*PROBLEM DESCRIPTION*.
Check every line of the entries that follow, and copy the ones containing "axis".

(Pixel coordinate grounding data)
● ● ● ● ●
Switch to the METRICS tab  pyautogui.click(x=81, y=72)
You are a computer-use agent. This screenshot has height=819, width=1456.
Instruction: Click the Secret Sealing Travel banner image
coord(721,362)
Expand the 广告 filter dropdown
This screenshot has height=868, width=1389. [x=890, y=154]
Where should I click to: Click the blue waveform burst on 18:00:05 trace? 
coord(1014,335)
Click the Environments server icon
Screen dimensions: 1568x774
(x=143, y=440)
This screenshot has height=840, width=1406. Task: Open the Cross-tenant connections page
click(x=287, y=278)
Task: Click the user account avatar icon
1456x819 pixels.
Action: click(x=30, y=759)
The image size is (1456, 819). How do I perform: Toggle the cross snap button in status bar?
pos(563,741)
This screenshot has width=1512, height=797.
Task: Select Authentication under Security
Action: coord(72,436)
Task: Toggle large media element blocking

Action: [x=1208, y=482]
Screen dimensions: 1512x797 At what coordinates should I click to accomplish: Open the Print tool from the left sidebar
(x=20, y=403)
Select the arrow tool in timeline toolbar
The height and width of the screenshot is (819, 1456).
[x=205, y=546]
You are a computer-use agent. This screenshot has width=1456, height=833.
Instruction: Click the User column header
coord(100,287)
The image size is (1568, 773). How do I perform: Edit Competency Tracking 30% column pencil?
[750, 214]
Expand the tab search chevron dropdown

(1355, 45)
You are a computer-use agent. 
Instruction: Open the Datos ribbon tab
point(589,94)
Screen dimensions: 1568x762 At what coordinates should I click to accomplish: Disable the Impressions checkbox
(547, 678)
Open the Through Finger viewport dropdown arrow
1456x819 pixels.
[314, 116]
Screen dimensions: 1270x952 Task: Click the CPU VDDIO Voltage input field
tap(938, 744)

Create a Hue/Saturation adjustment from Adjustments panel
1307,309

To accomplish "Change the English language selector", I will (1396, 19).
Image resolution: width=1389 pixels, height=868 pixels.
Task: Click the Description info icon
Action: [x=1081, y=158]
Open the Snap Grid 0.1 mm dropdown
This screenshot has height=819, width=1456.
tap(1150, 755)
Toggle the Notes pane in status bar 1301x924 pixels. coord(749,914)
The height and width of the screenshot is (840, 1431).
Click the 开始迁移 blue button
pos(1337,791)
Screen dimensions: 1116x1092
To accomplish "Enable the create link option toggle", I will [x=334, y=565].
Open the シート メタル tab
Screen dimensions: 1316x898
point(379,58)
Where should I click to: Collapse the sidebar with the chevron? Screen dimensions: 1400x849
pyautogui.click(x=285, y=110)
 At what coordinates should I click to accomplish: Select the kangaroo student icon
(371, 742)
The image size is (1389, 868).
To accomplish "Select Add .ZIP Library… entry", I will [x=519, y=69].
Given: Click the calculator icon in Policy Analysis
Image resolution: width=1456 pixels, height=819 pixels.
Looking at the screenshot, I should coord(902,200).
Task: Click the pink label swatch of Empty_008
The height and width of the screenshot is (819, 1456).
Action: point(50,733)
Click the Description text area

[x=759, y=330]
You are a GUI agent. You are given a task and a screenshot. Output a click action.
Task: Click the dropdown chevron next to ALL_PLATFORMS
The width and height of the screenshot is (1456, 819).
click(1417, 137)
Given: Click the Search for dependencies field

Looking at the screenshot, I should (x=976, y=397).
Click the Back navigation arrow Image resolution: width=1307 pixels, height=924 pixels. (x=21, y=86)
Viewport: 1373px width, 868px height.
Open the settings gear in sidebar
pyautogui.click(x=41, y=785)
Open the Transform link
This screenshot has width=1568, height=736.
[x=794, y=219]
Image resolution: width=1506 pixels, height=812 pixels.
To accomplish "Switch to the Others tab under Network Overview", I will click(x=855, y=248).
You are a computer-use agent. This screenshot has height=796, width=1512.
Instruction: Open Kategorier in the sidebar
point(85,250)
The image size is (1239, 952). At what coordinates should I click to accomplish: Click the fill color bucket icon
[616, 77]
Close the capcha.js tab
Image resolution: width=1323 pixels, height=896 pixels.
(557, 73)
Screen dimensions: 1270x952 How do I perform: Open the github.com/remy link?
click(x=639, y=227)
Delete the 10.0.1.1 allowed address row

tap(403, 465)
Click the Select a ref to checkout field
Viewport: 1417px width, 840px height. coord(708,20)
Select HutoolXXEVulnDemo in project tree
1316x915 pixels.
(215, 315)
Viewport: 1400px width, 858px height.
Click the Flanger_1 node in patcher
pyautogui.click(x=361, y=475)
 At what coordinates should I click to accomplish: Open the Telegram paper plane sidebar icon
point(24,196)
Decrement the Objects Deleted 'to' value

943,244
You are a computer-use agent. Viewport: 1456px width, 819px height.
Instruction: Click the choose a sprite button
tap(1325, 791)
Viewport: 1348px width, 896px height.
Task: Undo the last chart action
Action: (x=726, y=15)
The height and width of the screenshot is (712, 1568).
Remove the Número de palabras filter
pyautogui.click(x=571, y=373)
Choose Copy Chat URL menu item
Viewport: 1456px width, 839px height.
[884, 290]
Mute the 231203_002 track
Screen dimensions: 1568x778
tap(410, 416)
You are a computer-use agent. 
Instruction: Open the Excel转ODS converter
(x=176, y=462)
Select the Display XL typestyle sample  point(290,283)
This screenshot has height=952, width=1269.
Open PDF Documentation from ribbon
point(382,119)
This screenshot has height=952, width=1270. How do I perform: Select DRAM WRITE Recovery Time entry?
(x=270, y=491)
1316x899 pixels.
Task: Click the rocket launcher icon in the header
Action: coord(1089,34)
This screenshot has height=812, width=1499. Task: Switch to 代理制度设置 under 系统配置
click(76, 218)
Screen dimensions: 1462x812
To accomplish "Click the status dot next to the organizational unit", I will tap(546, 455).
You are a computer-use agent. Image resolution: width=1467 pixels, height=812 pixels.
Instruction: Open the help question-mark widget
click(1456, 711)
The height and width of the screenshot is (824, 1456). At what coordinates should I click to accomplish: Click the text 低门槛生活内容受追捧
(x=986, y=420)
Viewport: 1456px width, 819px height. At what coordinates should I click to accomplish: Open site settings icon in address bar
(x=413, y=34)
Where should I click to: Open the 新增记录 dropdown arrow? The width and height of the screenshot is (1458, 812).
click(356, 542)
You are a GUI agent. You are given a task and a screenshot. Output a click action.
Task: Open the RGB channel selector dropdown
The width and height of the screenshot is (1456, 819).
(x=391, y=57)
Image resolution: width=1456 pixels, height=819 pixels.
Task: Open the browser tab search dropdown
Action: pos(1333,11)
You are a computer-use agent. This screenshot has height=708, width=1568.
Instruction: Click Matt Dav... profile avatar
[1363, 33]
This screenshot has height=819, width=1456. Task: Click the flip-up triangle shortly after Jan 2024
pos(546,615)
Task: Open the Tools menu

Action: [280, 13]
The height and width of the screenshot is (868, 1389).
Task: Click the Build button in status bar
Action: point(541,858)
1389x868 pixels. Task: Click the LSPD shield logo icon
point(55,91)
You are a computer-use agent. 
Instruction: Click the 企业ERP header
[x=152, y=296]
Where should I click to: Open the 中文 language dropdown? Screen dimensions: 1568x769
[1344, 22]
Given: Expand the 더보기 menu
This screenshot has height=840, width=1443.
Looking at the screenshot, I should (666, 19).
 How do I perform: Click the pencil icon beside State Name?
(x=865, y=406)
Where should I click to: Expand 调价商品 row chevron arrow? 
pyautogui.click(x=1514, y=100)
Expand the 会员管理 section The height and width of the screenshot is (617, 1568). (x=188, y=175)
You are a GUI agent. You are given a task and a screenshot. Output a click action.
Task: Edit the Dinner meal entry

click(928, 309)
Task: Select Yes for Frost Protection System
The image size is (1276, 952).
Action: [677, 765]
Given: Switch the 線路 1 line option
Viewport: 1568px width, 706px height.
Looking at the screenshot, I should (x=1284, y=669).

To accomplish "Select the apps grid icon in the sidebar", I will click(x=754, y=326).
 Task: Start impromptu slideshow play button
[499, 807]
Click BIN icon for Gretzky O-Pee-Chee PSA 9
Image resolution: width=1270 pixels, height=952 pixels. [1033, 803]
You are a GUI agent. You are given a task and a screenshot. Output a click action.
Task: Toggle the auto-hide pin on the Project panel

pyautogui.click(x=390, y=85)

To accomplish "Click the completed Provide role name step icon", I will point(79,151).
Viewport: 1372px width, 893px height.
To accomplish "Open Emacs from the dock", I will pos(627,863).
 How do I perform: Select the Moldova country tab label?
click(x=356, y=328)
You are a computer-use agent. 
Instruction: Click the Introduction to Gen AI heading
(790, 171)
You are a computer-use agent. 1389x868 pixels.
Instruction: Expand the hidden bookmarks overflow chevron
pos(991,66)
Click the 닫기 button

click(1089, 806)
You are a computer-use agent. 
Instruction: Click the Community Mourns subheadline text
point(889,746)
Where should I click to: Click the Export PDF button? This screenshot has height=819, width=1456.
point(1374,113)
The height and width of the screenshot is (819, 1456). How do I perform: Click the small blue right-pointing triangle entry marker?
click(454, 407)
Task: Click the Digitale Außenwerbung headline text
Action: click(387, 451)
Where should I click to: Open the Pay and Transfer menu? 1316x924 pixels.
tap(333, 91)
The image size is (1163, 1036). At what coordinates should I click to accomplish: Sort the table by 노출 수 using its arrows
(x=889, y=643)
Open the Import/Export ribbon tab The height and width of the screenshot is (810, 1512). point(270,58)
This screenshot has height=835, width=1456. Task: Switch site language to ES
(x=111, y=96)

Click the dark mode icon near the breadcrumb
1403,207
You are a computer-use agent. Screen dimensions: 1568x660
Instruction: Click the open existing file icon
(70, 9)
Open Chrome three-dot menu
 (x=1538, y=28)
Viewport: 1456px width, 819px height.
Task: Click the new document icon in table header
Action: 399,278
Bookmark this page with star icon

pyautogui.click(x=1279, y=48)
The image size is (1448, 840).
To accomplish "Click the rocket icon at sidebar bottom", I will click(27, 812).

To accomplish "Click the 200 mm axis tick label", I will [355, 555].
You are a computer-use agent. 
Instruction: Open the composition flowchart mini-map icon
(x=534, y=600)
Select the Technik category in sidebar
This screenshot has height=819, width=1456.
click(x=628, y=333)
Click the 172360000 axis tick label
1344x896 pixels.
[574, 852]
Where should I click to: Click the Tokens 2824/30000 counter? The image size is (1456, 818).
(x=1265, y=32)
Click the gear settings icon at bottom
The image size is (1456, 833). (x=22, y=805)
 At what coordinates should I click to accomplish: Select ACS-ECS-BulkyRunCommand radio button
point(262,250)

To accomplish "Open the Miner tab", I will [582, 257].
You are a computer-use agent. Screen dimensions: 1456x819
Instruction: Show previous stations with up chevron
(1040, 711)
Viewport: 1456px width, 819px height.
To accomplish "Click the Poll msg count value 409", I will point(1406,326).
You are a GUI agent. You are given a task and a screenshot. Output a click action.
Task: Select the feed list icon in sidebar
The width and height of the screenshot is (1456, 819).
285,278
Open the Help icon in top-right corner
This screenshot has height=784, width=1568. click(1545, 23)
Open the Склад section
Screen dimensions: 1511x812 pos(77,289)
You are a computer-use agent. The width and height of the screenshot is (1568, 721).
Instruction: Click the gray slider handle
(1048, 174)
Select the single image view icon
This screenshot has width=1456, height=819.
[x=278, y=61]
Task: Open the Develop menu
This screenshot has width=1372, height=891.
● ● ● ● ●
*SOLUTION TO THIS PROBLEM*.
To accomplish "Click the 200 mm axis tick label", I will [355, 555].
Click the 172360000 axis tick label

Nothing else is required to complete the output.